The practice of paying attention to the Spirit is profoundly countercultural. Everywhere we go, most of what we read and the majority of what we watch tells us that we are in charge of our own lives: It’s up to us to make them amazing. But if we are after God’s dream for our particular places, then we need to remember that God’s Spirit is the central character, and we are only supporting actors. Willie James Jennings makes this point at the outset of his magisterial commentary on the book of Acts. He says, “There is only one central character in this story of Acts. It is God, the Holy Spirit. God moves and we respond. We move and God responds.”
One of the quickest ways to flip the script of me-centered existence is to look out our front door and realize that God is already active. I wish I could say this has become instinctual for me. I wish I could tell stories of how I have slowly reformed my mind and heart to truly see. I wish every time my feet hit the ground I could remember I’m on sacred, enchanted, holy ground.
The truth is that it takes continual practice and continual remembering, and it is impossible to do alone. To become the kind of church we dream of becoming will mean we make a pact with friends that we will resist the dominant narrative that we are the agents of change. If it’s up to us, then it basically boils down to our strategies of implementation.
We will find ourselves in real trouble if we develop a savior’s complex—but the reverse is just as dangerous. If we start to think there is no hope or that we are not invited by the Spirit into this grand drama, we are also lost from the beginning. We cannot let pride win the day, but neither can we let shame take us out.

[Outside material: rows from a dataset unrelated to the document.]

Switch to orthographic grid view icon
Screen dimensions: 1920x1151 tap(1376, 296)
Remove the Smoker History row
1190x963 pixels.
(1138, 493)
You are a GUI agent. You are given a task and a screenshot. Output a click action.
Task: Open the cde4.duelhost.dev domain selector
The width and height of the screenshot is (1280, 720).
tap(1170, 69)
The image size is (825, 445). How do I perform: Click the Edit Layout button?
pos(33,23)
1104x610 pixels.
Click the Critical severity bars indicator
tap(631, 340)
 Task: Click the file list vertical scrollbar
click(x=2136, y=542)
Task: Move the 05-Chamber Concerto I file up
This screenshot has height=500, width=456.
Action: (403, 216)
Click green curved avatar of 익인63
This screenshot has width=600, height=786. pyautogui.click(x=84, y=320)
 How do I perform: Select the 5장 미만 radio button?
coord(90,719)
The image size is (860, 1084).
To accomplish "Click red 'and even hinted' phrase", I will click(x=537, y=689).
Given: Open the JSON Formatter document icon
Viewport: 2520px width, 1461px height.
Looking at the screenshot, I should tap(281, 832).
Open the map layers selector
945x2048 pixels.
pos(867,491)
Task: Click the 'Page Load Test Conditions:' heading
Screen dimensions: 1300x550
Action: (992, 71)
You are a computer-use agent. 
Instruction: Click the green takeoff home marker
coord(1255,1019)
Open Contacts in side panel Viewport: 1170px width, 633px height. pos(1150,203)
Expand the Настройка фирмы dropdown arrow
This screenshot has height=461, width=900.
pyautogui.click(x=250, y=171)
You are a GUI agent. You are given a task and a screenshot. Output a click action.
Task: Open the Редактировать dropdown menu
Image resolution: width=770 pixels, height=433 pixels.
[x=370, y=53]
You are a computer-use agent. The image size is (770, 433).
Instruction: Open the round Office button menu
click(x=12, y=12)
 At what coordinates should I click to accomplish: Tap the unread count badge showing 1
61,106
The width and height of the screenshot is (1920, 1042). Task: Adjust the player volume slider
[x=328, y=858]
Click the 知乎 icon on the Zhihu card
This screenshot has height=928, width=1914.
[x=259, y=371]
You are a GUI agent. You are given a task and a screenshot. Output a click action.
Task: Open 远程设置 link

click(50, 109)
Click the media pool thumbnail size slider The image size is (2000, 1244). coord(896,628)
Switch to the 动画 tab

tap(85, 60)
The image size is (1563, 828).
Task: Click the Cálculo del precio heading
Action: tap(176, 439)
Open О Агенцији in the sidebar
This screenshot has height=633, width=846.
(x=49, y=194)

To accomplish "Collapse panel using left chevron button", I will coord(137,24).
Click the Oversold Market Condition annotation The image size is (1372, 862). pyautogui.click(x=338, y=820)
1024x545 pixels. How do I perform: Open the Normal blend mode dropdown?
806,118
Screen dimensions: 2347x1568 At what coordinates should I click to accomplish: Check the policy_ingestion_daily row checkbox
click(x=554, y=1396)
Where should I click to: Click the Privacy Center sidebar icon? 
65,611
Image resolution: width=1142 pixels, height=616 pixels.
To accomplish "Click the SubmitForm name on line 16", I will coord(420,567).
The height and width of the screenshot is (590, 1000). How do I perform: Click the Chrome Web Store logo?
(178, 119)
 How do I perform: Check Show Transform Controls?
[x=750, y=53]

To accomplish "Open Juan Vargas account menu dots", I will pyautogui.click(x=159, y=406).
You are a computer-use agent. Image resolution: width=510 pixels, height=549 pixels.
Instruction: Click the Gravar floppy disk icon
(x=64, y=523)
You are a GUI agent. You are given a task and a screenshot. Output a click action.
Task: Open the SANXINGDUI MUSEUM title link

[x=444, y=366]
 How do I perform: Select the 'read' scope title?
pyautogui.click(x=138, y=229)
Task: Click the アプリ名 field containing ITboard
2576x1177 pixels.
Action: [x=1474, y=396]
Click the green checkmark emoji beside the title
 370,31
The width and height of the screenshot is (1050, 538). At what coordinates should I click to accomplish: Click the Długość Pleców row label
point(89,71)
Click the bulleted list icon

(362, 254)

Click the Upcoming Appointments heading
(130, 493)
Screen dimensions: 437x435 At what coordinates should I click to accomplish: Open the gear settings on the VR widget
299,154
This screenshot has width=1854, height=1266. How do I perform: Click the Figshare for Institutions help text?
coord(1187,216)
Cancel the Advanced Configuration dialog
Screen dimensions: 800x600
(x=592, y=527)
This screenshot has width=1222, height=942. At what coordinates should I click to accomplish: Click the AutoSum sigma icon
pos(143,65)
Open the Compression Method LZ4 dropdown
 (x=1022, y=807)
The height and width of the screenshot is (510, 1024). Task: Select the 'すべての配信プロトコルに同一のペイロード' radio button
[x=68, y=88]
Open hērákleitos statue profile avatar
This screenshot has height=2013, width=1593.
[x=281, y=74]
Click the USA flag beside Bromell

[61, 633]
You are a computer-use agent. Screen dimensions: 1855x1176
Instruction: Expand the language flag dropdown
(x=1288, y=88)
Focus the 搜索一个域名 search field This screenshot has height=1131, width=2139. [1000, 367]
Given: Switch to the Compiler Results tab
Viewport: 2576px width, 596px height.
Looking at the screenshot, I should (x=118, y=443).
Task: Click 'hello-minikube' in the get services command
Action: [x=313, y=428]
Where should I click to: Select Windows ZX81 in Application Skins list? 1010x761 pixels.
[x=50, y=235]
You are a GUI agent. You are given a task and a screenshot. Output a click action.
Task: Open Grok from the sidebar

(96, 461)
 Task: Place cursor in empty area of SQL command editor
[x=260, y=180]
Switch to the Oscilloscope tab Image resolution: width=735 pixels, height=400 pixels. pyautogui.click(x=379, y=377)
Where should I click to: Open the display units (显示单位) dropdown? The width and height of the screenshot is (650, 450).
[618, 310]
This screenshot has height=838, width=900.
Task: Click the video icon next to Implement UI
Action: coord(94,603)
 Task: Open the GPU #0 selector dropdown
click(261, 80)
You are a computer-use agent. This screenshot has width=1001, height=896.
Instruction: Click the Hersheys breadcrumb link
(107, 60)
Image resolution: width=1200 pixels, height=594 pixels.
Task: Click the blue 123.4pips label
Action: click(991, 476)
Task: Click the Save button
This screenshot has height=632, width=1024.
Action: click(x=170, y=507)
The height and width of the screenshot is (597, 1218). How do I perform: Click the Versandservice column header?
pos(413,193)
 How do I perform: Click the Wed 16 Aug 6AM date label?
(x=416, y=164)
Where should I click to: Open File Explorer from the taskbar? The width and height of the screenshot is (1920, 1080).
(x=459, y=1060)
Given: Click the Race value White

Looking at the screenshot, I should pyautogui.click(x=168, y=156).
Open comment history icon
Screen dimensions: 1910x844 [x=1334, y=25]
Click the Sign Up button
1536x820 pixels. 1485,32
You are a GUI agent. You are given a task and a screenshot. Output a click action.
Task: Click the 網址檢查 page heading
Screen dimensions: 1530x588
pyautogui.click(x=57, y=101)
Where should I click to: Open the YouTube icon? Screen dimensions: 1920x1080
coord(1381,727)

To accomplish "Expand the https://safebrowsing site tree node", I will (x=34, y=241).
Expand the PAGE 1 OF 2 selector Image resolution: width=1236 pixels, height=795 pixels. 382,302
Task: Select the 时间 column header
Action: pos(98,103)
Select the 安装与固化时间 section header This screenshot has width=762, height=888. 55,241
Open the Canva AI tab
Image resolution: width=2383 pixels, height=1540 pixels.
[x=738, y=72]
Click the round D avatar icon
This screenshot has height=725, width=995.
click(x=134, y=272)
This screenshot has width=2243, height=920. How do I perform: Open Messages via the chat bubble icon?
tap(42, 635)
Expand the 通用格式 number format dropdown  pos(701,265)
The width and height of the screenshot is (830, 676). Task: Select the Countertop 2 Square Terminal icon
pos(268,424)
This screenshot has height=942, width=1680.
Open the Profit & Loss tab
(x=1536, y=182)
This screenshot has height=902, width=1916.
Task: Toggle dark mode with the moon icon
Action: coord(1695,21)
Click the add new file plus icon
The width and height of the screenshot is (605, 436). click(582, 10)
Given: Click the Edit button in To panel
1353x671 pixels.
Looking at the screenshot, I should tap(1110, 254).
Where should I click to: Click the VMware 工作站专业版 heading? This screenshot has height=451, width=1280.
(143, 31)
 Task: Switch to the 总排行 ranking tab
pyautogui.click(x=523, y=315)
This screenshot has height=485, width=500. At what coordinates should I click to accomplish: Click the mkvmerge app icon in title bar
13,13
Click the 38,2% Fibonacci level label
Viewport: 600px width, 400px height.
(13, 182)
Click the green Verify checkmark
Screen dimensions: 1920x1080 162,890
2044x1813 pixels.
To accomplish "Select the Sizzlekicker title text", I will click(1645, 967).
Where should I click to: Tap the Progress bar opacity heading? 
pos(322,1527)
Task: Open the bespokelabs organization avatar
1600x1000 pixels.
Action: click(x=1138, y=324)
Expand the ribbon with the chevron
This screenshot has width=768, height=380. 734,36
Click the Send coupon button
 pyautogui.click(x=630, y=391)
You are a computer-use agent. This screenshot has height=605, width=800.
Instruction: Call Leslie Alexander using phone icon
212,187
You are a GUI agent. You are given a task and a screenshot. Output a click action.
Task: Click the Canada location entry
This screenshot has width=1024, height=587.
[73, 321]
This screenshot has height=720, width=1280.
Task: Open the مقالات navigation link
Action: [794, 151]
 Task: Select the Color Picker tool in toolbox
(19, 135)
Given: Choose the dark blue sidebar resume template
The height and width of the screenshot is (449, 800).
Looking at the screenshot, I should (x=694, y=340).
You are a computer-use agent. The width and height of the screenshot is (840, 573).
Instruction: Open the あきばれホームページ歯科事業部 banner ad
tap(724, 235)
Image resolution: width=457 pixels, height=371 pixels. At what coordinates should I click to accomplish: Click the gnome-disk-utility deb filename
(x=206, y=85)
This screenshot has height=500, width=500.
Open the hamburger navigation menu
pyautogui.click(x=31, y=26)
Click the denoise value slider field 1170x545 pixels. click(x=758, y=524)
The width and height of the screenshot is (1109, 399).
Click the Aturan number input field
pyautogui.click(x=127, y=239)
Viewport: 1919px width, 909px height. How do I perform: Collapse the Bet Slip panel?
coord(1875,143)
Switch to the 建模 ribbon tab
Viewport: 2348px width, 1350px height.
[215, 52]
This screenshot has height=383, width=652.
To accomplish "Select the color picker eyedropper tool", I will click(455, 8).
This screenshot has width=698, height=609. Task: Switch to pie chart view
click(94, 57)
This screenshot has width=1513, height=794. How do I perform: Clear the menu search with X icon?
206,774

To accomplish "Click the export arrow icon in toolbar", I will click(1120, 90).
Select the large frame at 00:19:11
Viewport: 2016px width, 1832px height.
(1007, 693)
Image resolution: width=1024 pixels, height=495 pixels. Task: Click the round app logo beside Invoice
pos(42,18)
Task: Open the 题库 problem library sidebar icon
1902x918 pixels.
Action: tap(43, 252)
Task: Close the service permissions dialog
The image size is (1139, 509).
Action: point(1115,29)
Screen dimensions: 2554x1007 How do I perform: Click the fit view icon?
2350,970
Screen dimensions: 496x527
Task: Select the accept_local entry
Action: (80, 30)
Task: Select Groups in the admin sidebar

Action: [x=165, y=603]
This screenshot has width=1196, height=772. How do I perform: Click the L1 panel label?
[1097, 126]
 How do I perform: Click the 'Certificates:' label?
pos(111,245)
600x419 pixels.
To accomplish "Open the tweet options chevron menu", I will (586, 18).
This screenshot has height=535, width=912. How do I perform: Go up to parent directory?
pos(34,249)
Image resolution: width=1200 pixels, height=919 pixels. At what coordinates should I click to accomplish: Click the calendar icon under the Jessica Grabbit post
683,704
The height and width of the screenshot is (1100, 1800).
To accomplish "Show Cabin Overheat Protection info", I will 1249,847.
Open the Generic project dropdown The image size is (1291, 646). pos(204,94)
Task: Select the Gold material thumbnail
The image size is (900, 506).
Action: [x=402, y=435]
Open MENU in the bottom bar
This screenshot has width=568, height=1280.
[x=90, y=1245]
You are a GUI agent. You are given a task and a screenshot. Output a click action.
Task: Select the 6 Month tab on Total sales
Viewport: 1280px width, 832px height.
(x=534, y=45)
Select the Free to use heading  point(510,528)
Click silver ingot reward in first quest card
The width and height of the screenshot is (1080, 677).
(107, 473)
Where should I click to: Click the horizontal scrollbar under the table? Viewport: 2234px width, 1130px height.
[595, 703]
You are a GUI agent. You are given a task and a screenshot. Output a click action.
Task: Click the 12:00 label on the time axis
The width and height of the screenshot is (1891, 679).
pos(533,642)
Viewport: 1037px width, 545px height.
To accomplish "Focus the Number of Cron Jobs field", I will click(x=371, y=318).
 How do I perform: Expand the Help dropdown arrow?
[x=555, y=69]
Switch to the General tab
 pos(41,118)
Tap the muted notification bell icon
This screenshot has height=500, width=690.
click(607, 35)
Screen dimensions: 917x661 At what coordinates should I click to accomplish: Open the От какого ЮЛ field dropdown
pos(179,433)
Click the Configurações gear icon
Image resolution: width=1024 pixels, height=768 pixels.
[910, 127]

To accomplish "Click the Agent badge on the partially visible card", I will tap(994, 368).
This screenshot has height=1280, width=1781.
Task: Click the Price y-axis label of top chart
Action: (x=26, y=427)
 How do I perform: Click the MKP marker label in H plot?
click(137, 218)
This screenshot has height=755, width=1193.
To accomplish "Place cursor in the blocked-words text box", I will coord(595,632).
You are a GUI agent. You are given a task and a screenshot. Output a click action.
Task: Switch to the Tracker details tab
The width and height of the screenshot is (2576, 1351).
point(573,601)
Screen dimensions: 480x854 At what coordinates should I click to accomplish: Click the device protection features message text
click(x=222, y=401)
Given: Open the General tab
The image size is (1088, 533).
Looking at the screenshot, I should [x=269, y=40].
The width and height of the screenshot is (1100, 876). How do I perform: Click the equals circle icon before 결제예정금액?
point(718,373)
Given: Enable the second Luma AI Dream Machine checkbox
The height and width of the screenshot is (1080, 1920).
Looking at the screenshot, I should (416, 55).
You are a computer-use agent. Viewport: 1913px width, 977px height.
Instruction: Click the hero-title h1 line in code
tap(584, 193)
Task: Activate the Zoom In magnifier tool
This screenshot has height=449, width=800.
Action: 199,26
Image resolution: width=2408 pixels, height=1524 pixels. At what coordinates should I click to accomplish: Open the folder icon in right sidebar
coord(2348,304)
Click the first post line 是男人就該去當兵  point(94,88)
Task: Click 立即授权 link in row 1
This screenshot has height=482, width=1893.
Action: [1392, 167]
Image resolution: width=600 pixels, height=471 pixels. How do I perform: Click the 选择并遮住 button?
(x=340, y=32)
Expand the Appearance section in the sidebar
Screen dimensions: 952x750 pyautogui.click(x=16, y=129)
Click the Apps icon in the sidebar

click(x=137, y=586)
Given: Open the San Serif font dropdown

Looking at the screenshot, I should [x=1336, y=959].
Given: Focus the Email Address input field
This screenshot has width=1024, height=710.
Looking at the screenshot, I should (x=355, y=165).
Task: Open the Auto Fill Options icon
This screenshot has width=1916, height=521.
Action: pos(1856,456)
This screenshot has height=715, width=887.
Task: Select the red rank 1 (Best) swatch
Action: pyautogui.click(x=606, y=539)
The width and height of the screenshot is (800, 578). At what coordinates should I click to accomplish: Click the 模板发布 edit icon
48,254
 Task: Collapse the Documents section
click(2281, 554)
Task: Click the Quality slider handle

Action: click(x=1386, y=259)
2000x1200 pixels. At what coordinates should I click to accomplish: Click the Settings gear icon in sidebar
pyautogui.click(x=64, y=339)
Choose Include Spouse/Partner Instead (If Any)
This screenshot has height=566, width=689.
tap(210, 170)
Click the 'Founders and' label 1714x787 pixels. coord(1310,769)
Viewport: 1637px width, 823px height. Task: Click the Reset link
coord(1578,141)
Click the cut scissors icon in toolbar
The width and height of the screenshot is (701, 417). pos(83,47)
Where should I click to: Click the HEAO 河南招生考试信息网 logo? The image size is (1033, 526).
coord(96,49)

THIS MAGIC IS FOR EVERYONE
Paying attention is magical because it’s not just for the talented few. It’s open to all of us. If we are honest, it’s required of us. The truth is that we are always paying attention to something, and in this sense we can’t not pay attention. The task is to train our attention on God’s activity, and the rest will fall into place. Another way of saying this is “seek first the kingdom of God and everything else will be added to you” (Matthew 6:33, paraphrased). Another way to paraphrase this command from Jesus might be, “Listen, and join what I am doing in your neighborhood, and don’t worry about the results.”
Paying attention to what God is doing all over the place and still having the capacity to enter into it is overwhelming. While we have been discussing the art of paying attention, we haven’t focused on where we need to focus our attention. In order to do this with others, we need a literal common ground.
I trust that you are an amazing human being, but on your own, you can never be the church. It requires a team of listeners. Unless we have a focused place to listen, we cannot have a focused place to discern and act on what the Spirit is doing in that place. This turns out to be good news.